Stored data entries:
++++++++++++++++++++
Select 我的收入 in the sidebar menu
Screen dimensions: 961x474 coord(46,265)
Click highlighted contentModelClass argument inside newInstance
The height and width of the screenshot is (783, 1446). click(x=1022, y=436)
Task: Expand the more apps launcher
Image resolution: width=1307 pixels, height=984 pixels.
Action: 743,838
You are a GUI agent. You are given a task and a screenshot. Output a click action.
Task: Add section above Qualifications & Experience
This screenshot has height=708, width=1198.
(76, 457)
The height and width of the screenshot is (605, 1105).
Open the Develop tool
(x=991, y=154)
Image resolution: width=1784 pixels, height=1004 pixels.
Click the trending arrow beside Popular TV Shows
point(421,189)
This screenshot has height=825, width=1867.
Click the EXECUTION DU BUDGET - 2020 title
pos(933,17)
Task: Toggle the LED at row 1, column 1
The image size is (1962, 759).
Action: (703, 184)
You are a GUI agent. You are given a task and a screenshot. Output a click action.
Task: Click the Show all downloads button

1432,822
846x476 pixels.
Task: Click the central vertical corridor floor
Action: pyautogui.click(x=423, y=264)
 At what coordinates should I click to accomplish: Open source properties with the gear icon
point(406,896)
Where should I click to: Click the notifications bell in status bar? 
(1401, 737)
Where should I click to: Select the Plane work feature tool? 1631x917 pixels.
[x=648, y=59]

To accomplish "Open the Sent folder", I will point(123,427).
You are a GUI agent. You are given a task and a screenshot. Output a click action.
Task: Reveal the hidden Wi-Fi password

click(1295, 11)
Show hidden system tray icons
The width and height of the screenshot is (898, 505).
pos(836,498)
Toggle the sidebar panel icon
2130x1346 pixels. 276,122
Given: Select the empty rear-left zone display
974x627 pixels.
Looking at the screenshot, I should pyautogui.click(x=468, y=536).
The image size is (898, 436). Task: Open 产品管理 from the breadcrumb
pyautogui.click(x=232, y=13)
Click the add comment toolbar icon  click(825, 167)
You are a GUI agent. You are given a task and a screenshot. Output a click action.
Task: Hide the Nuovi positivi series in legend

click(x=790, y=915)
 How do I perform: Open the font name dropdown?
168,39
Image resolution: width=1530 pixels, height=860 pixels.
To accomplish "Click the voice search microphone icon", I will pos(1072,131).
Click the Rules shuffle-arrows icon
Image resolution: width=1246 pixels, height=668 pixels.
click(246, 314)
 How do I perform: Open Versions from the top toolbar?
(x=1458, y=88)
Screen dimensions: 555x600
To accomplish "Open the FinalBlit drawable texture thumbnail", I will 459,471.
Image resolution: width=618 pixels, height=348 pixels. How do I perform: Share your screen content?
++++++++++++++++++++
• **WHAT IS BEING ASKED**:
Print only the lines from the top of the data above down to the line holding "Click the add", inclusive.

• **TASK RESPONSE**:
Select 我的收入 in the sidebar menu
Screen dimensions: 961x474 coord(46,265)
Click highlighted contentModelClass argument inside newInstance
The height and width of the screenshot is (783, 1446). click(x=1022, y=436)
Task: Expand the more apps launcher
Image resolution: width=1307 pixels, height=984 pixels.
Action: 743,838
You are a GUI agent. You are given a task and a screenshot. Output a click action.
Task: Add section above Qualifications & Experience
This screenshot has height=708, width=1198.
(76, 457)
The height and width of the screenshot is (605, 1105).
Open the Develop tool
(x=991, y=154)
Image resolution: width=1784 pixels, height=1004 pixels.
Click the trending arrow beside Popular TV Shows
point(421,189)
This screenshot has height=825, width=1867.
Click the EXECUTION DU BUDGET - 2020 title
pos(933,17)
Task: Toggle the LED at row 1, column 1
The image size is (1962, 759).
Action: (703, 184)
You are a GUI agent. You are given a task and a screenshot. Output a click action.
Task: Click the Show all downloads button

1432,822
846x476 pixels.
Task: Click the central vertical corridor floor
Action: pyautogui.click(x=423, y=264)
 At what coordinates should I click to accomplish: Open source properties with the gear icon
point(406,896)
Where should I click to: Click the notifications bell in status bar? 
(1401, 737)
Where should I click to: Select the Plane work feature tool? 1631x917 pixels.
[x=648, y=59]

To accomplish "Open the Sent folder", I will point(123,427).
You are a GUI agent. You are given a task and a screenshot. Output a click action.
Task: Reveal the hidden Wi-Fi password

click(1295, 11)
Show hidden system tray icons
The width and height of the screenshot is (898, 505).
pos(836,498)
Toggle the sidebar panel icon
2130x1346 pixels. 276,122
Given: Select the empty rear-left zone display
974x627 pixels.
Looking at the screenshot, I should pyautogui.click(x=468, y=536).
The image size is (898, 436). Task: Open 产品管理 from the breadcrumb
pyautogui.click(x=232, y=13)
Click the add comment toolbar icon  click(825, 167)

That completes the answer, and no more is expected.